(Beginning of Given text)

Conflict of interest: RF has a sponsored research agreement with Merck & Co.

Figures

Figure 1
Figure 1. Human bronchial epithelium models generated from hPCLSs and TA BSCs of neonates and adults show age-related RSV infection.
(A) Schematic of RSV A2 or RSV-GFP infection (1 × 106 pfu) of hPCLSs prepared from donor lungs of infants and adults (n = 3 donors) followed by staining and confocal imaging at 2 dpi. (B) Representative images of RSV-GFP (green) and RFX3 (red) staining in infant hPCLSs. Left panel shows an RSV infected airway on hPCLS. Arrow indicates an airway infected by RSV. Dotted lines mark basement membrane. Blue color is nucleus staining and the overlay of red, green, and blue shows as pink color. (C) Representative images of RSV F (green) and RFX3 (red) staining in infant and adult hPCLSs. Arrows indicate RSV-infected cells. Dotted lines mark basement membrane. Blue color is nucleus staining and the overlay of red, green, and blue shows as pink color. (D) Schematic of RSV infection of differentiated bronchial epithelium in day 21 (D21) ALI cultures of neonatal and adult TA BSCs. RSV strain A2 was applied apically (MOI 2, 4 × 105 PFU) for 1 hour. Assays (EJ) were performed at 2 and 4 dpi. (E) Representative cross-section images of antibody staining for major bronchial epithelial cell types prior to infection. Blue color is nucleus staining and the overlay of red, green, and blue shows as pink color. (F) Representative top views of double staining for RSV F(green) protein and ZO1 (red). (G) Relative abundances of RSV F+ cells and relative levels of RSV L gene by RT-qPCR. (H) Assays of RSV binding at 4°C for 1 hour followed by quantification of relative RSV L gene levels by RT-qPCR. (I) Assays of primary RSV transcript and genome replication after infection at 37°C for 6 hours by RT-qPCR. (J) Assays of JNJ-678 (100 nM) treatment at 6 hpi followed by quantification of relative RSV L gene levels by RT-qPCR at 2 dpi. Each dot represents 1 donor. Bar graphs represent mean ± SEM. Statistical significance was calculated by 2-way ANOVA followed by Dunn’s test in G and by 2-tailed Student’s t test in HJ. Dotted lines mark basement membrane. **P < 0.01, ***P < 0.001. Scale bars: 50 μm.
Figure 2
Figure 2. Neonatal bronchial epithelial cells are prone to apoptosis following RSV infection.

(End of Given text)

▸ Actions to take:
[1] Answer these questions using the RSV figure legends:
(a) With which company does RF have a sponsored research agreement?
(b) For how long was RSV strain A2 applied apically to the ALI cultures?
(c) At what concentration was JNJ-678 used?
[2] Please list every statistical test named in the RSV figure legends.
[3] Write the next part of the RSV figure legends, picking up after the title of Figure 2.
The data plays no part in this work.

(Beginning of Listed records)

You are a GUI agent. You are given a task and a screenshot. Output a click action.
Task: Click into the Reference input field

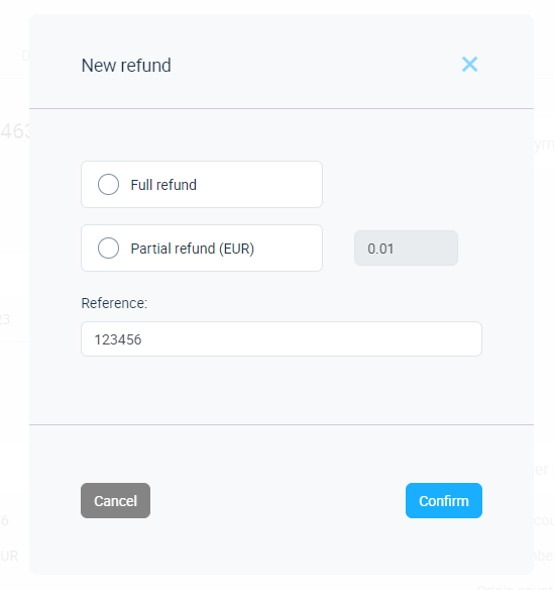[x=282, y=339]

(End of Listed records)
(Beginning of Listed records)

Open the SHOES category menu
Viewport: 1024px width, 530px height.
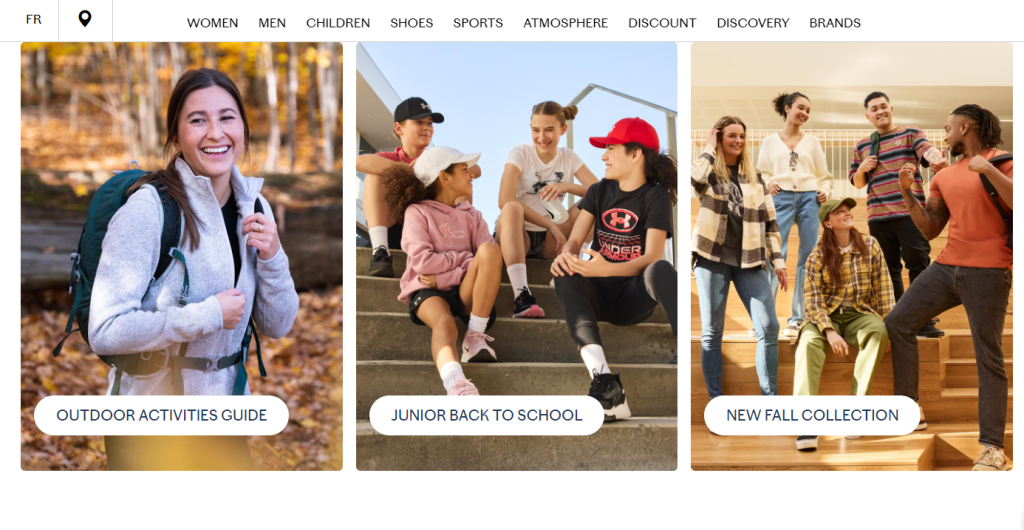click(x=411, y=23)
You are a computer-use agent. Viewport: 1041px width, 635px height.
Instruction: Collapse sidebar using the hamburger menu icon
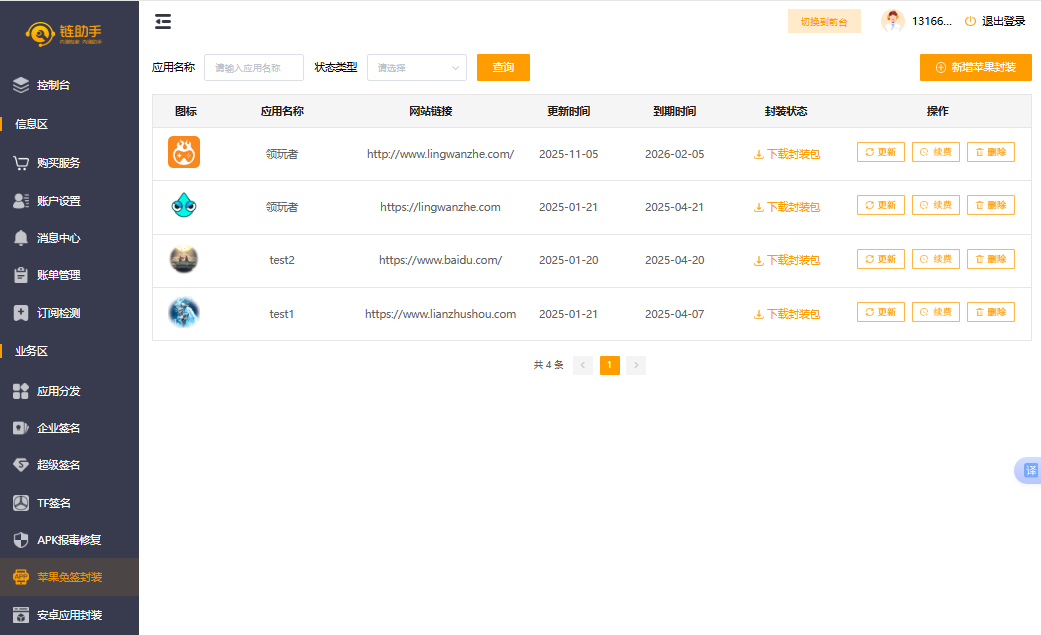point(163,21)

(End of Listed records)
(Beginning of Listed records)

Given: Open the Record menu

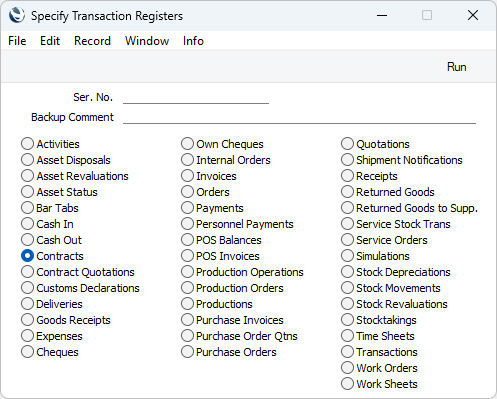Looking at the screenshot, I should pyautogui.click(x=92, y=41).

(End of Listed records)

▸ Numbered responses:
[1]
(a) Merck & Co.
(b) 1 hour
(c) 100 nM

[2]
2-way ANOVA
Dunn's test
2-tailed Student's t test

[3]
(A) Representative cross-section images of double staining for RSV F (green) and c-Casp-3 (red) in neonatal and adult ALI cultures at 2 and 4 dpi. Blue color is nucleus staining and the overlay of red, green, and blue shows as pink color. (B) Relative abundances of RSV F+c-Casp-3+ cells quantified from double stained images. (C) Representative Western blot analyses of Caspase-3 (Casp-3) and c-Casp-3 at 2 dpi. β-actin was loading control. Each lane represents 1 BSC line. (D) Densitometry measurements of Casp-3 and c-Casp-3 levels normalized to β-actin. Each dot represents 1 donor. Bar graphs represent mean ± SEM. Statistical significance was calculated by 2-way ANOVA followed by Dunn’s test in B and D. **P < 0.01, ***P < 0.001. Scale bar: 50 μm.
Figure 3
Figure 3. Age-related apoptotic cell death causes severe RSV infection in neonatal bronchial epithelium.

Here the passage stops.